The videos are still easily found on Pornhub despite its so-called video fingerprinting. According to Vice however "...a Motherboard investigation found that this system can be easily and quickly circumvented with minor editing. Pornhub's current method for removing Girls Do Porn videos and other forms of non-consensual porn not only puts the onus of finding and flagging videos almost entirely on potentially-traumatized victims—those victims can't even rely on the system to work."

More importantly, just as YouTube profits off of infringing material, so does Pornhub.

As Dr. Ann Olivarius, founder of McAllister Olivarius, said, 

“The core problem is that image-based abuse videos (so-called revenge porn), and coerced videos such as Girls Do Porn, are a significant part of Pornhub and other sites’ business models. They are massively popular with users and with site owners, and either free or incredibly cheap to produce. What, exactly, is the incentive for a site like Pornhub to remove one of their most popular products?”"

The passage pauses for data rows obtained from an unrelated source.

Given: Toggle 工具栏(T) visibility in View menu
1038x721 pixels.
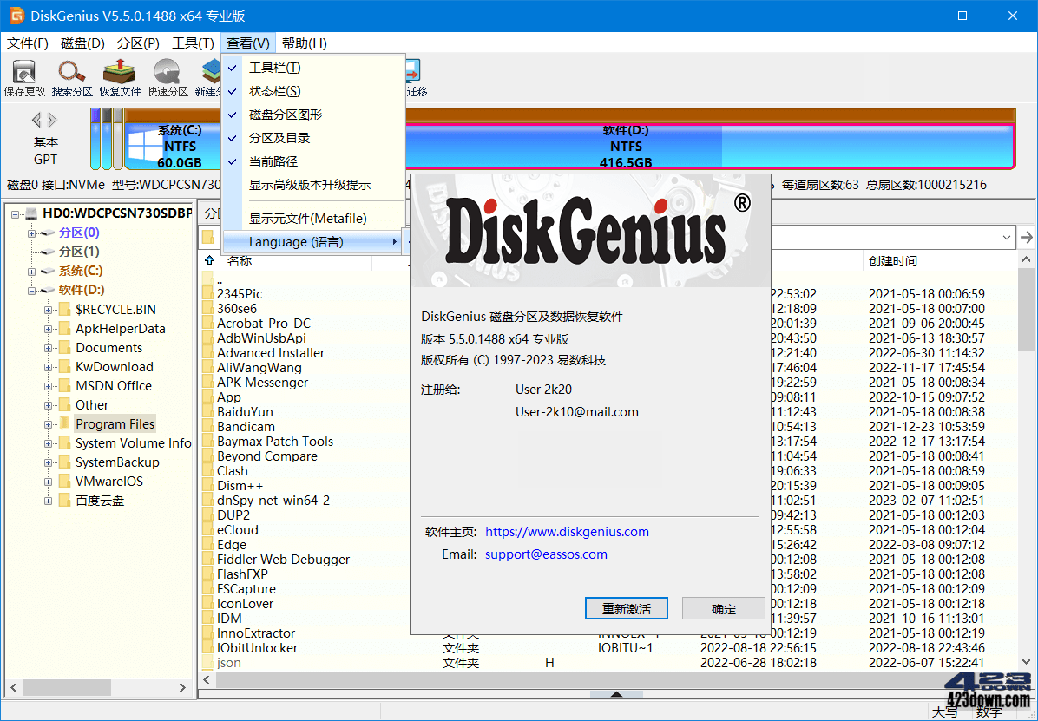Looking at the screenshot, I should (275, 67).
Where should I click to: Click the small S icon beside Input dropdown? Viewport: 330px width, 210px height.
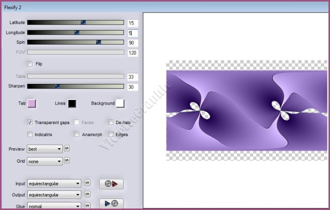click(x=87, y=183)
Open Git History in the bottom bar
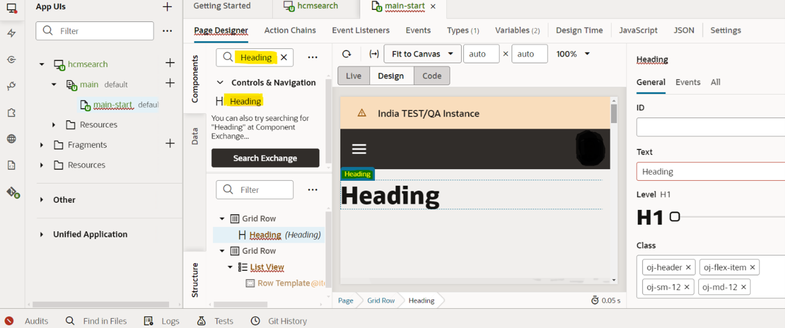Screen dimensions: 785x328 click(x=287, y=321)
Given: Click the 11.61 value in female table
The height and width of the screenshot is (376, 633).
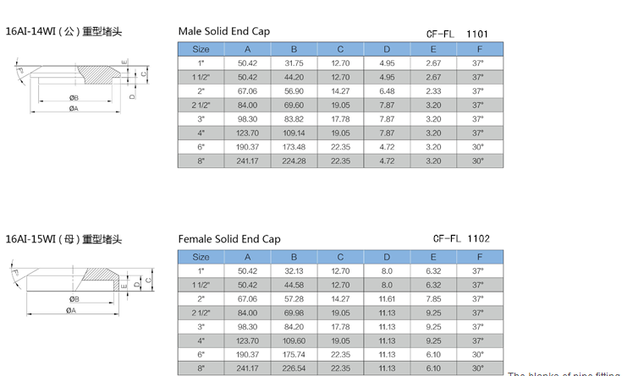Looking at the screenshot, I should (387, 299).
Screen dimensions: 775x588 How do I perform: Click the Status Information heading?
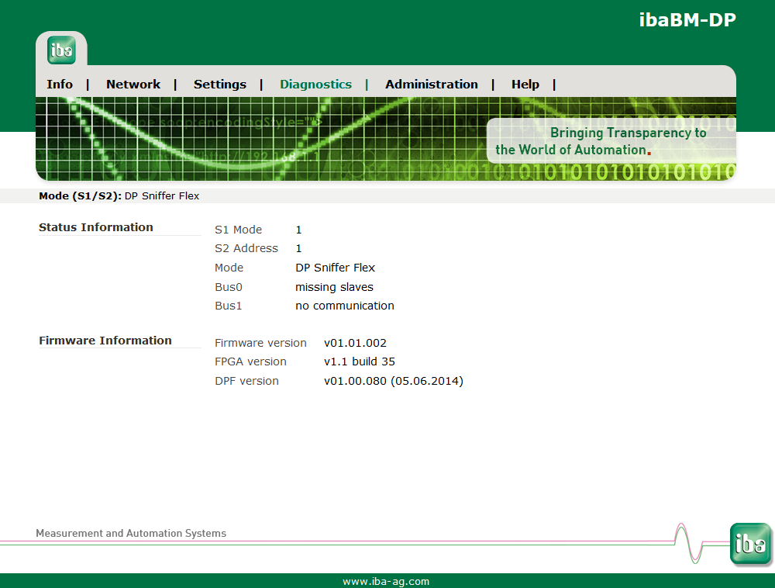(x=96, y=227)
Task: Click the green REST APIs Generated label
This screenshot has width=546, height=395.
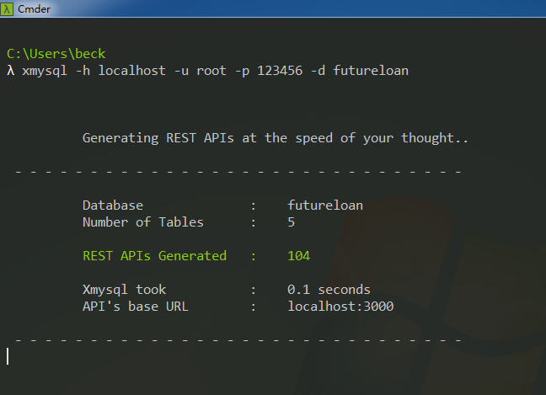Action: pyautogui.click(x=154, y=256)
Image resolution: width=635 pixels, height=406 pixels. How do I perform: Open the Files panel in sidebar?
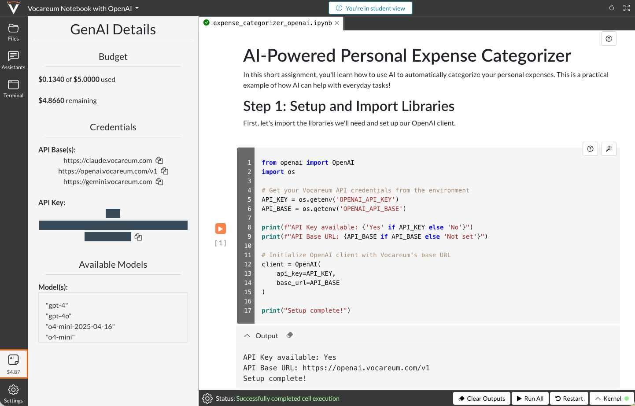pyautogui.click(x=13, y=32)
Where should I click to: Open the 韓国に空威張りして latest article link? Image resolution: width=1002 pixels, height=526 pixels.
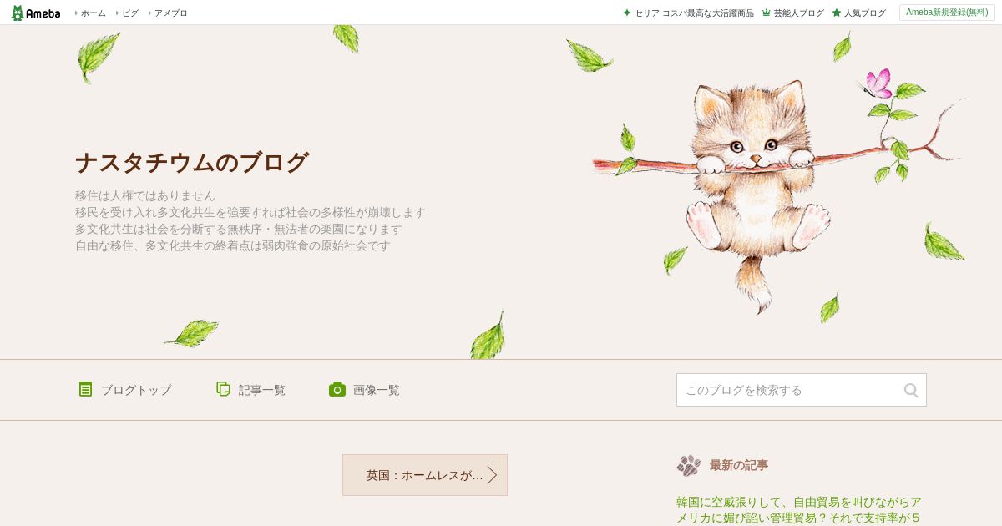click(x=799, y=509)
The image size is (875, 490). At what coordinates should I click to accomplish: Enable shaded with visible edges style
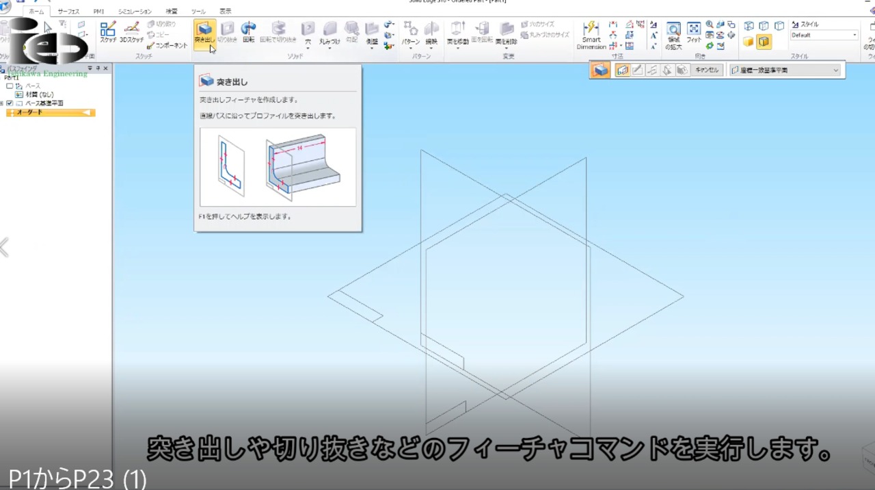point(764,42)
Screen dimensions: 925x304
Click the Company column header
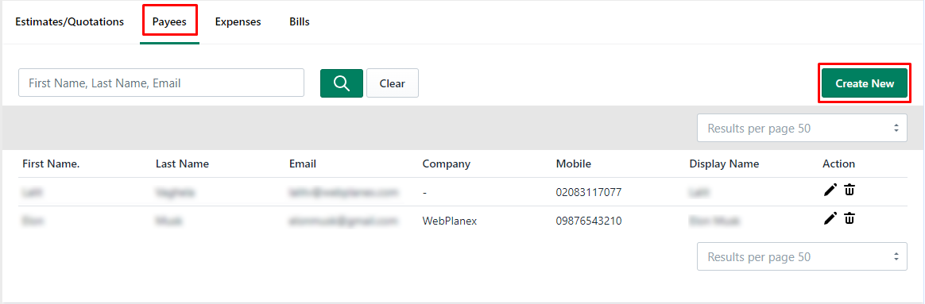446,164
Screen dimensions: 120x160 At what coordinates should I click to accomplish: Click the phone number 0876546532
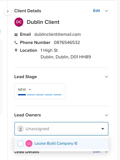tap(67, 42)
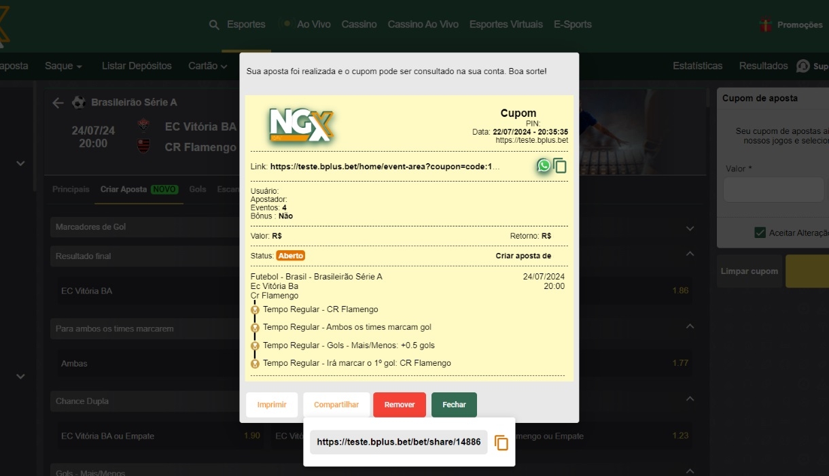Click the back arrow beside Brasileirão Série A
Image resolution: width=829 pixels, height=476 pixels.
click(x=58, y=103)
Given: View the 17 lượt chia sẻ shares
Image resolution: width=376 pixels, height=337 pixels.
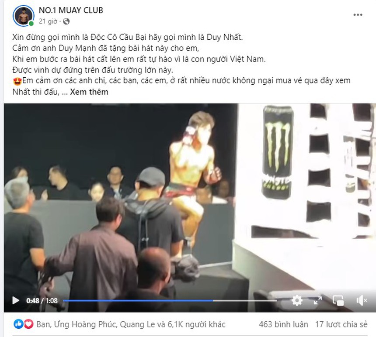Looking at the screenshot, I should tap(341, 324).
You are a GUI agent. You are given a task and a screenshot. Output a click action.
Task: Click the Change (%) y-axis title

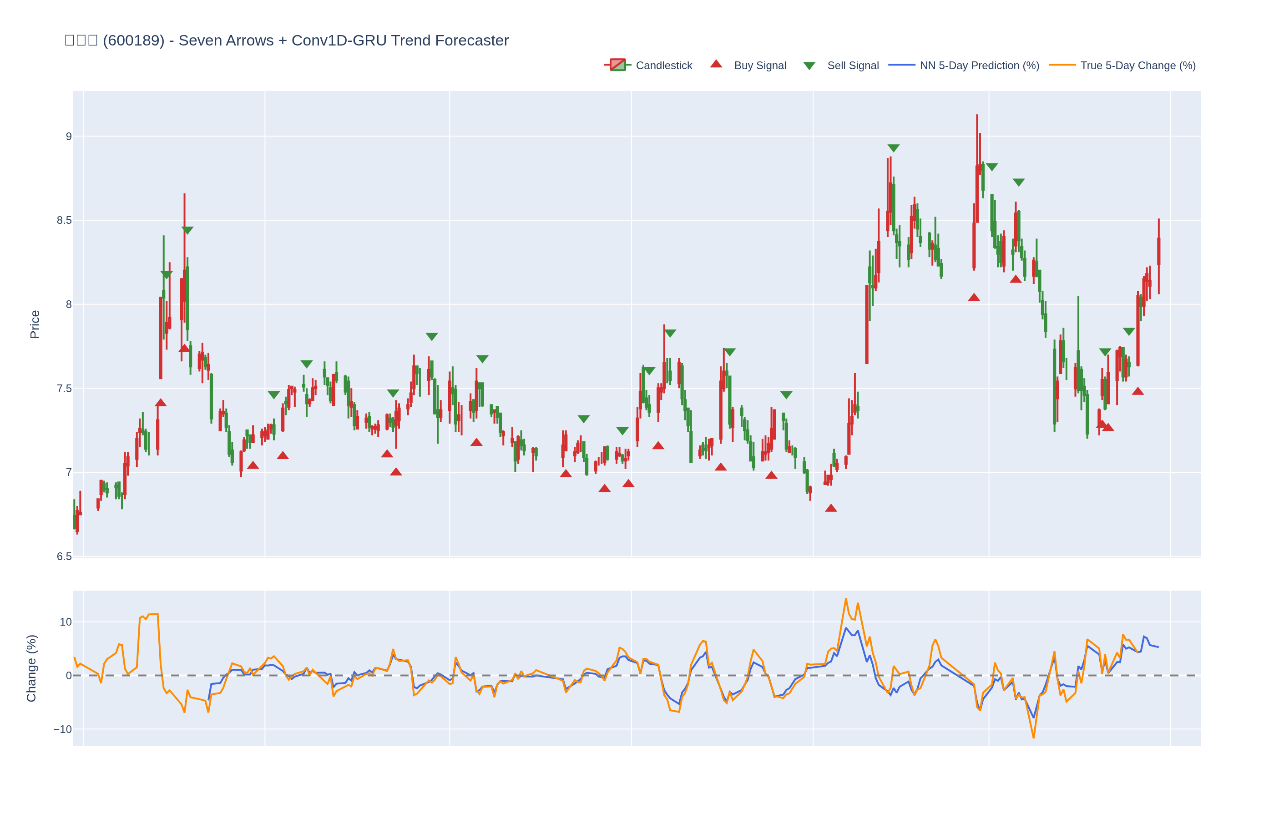pos(31,668)
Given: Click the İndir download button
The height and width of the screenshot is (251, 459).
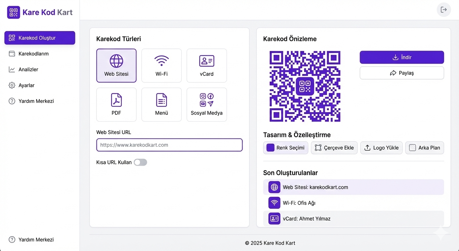Looking at the screenshot, I should click(x=402, y=57).
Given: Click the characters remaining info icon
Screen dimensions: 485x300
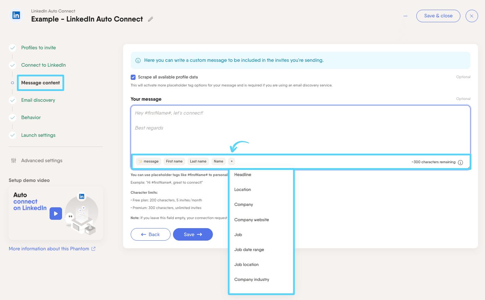Looking at the screenshot, I should coord(460,163).
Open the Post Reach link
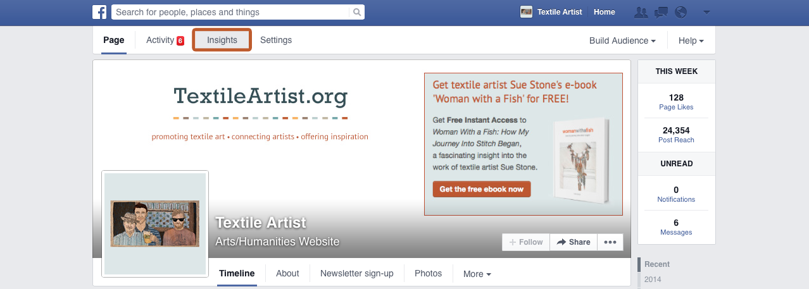 (x=676, y=140)
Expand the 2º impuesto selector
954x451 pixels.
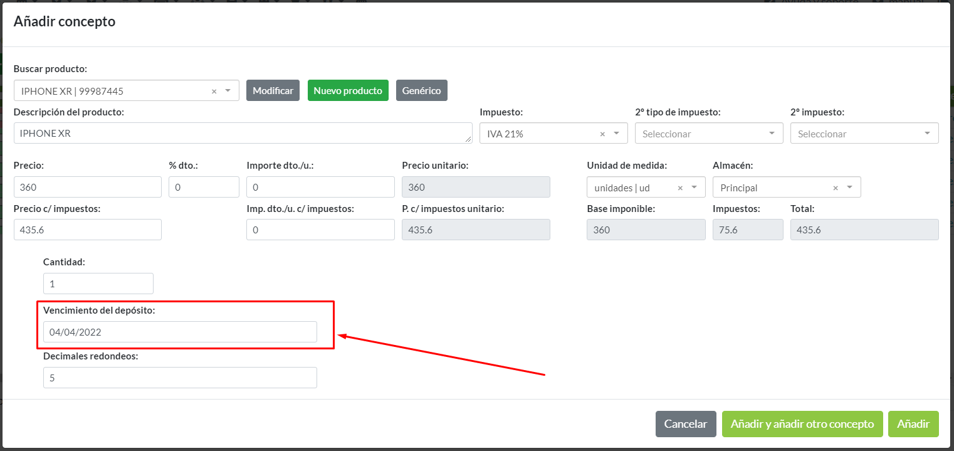pyautogui.click(x=927, y=134)
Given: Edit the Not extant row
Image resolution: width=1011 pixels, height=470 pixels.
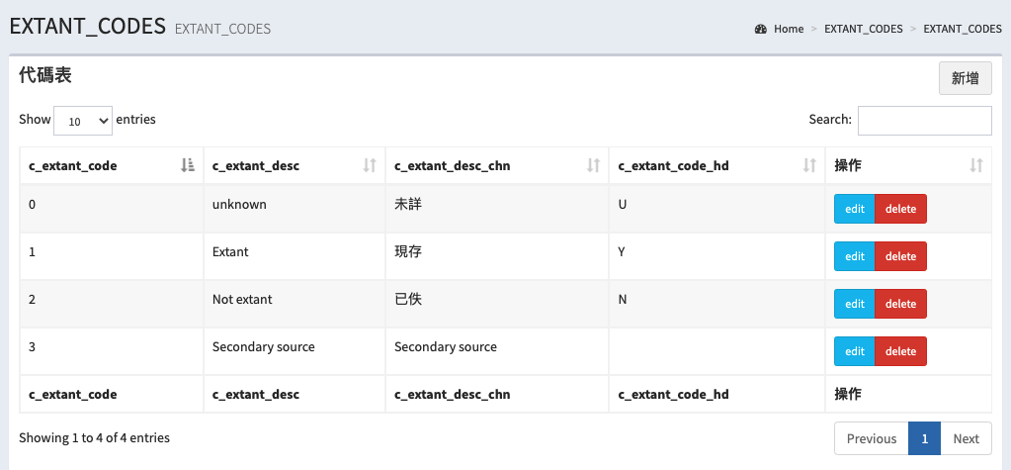Looking at the screenshot, I should (x=855, y=304).
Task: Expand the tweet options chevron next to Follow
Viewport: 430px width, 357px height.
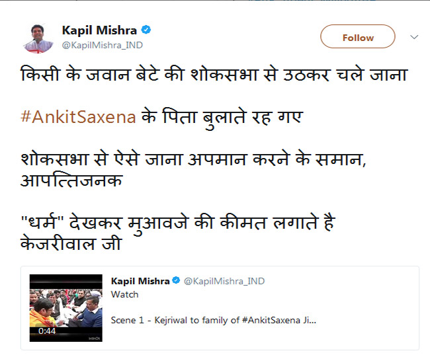Action: pos(415,37)

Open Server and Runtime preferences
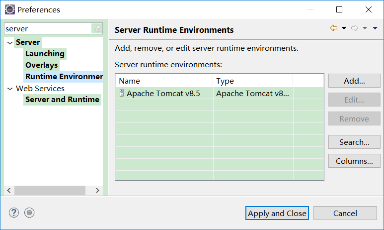pyautogui.click(x=62, y=100)
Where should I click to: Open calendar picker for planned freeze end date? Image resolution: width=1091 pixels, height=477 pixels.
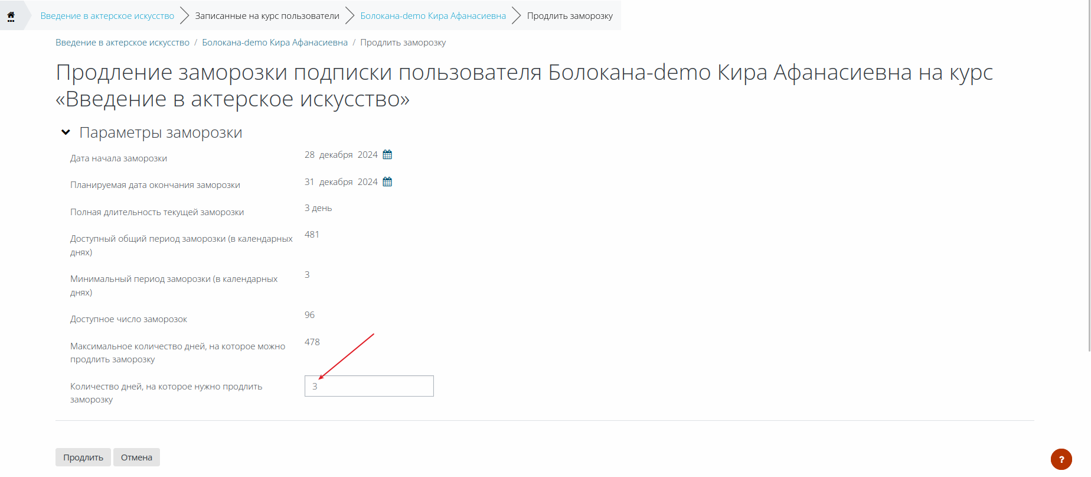pyautogui.click(x=387, y=182)
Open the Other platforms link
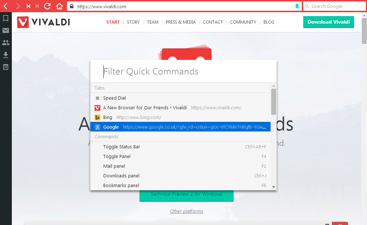 (186, 211)
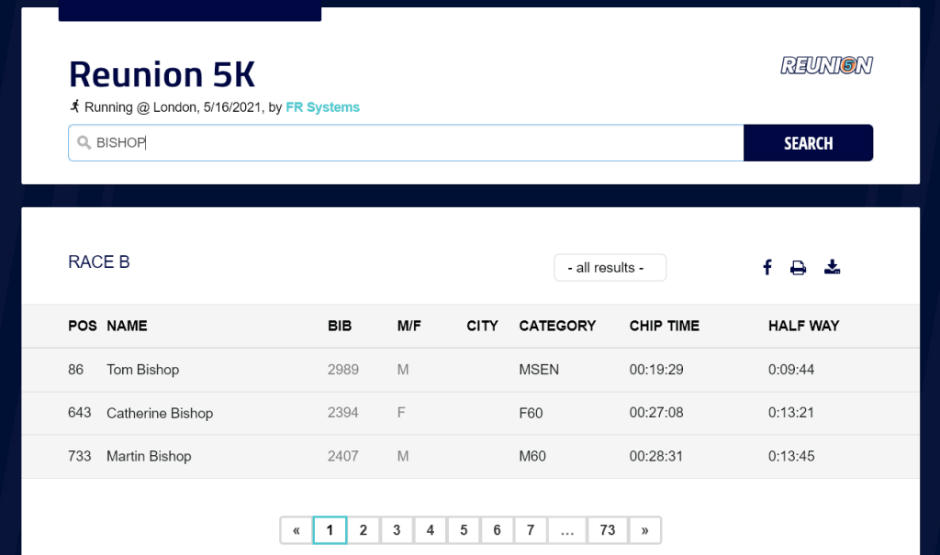940x555 pixels.
Task: Click the print results icon
Action: (799, 268)
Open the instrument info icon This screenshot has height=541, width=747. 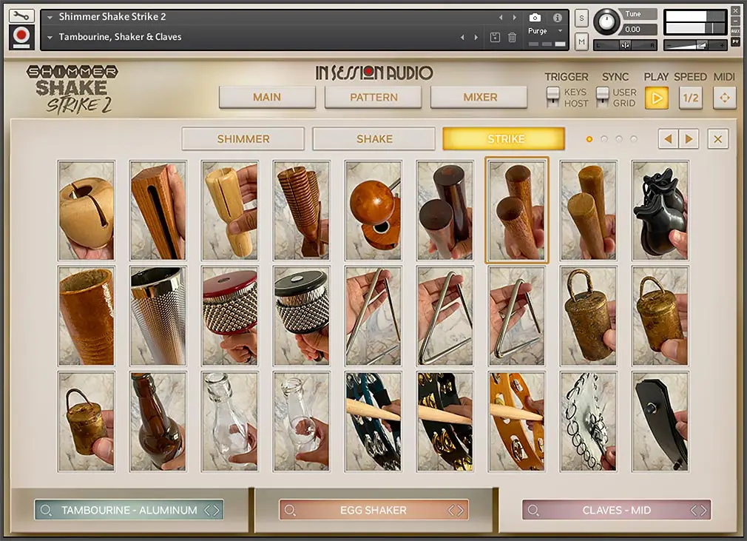pyautogui.click(x=558, y=18)
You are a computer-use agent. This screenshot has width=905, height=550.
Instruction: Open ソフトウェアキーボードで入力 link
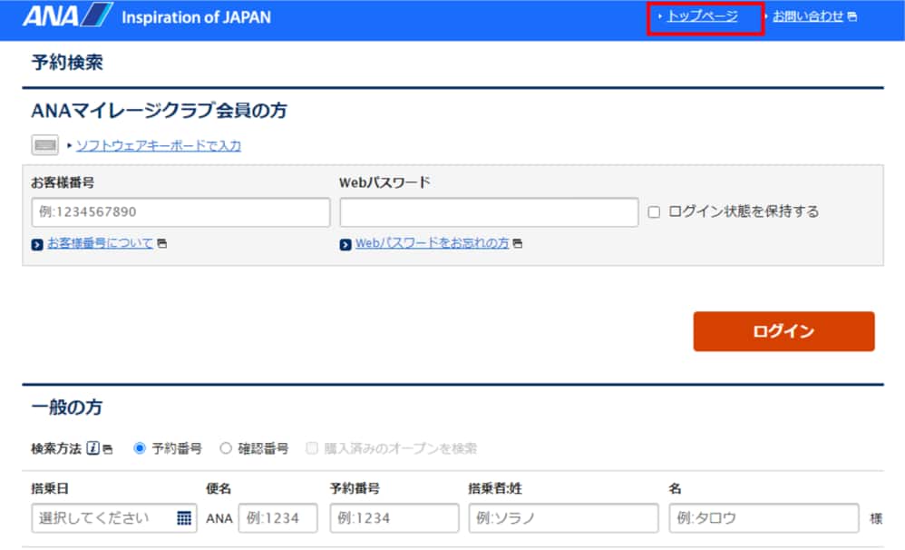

So while the ad world does Pornhubs bidding for them, we might do well to question in the era of #MeToo, why they are allowed to get away with ethics washing, and for that matter, why we are duped into believing their self-policing actually works when it clearly doesn't. Remember, these videos are duplicated thousands of times, and destroy untold lives. Not only the women who are victims and have to relive their moments, but the men who have become so desensitized they are using those search words in the first place.

While I'm thinking about it, the ad world is also championing ad-exec Cindy Gallop's own porn site, "Make Love Not Porn." Back in 2016, in Cannes, an Adweek headline read "Cindy Gallop Wants Everyone at Cannes to Film Themselves Having Sex This Year." Add to this TED Talks, Forbes write-ups and 3% conference appearances, and Make Love Not Porn is seen as a different brand.

It's an alternative to Pornhub. Gallop, who likes to share she's the only person who has ever said "Come on my face" six times at a TED Talk, describes Make Love Not Porn's difference in their FAQ. "Porn is performative, manufactured entertainment. If porn is the Hollywood blockbuster movie, MLNP is the documentary." 

I think it's more accurate to describe porn, or at least Pornhub, as an exploitation film. And if Make Love Not Porn is described as being "pro-sex and pro-porn, pro-knowing-the-difference," let's hope Gallop doesn't run into the same problems in determining the difference between the users who pay to watch consensual sex on their site, and someone who might be coerced or raped.

To Make Love Not Porn's credit, it actually requires ID verification. Unlike Pornhub. Perhaps that's why it's not the juggernaut that Pornhub is.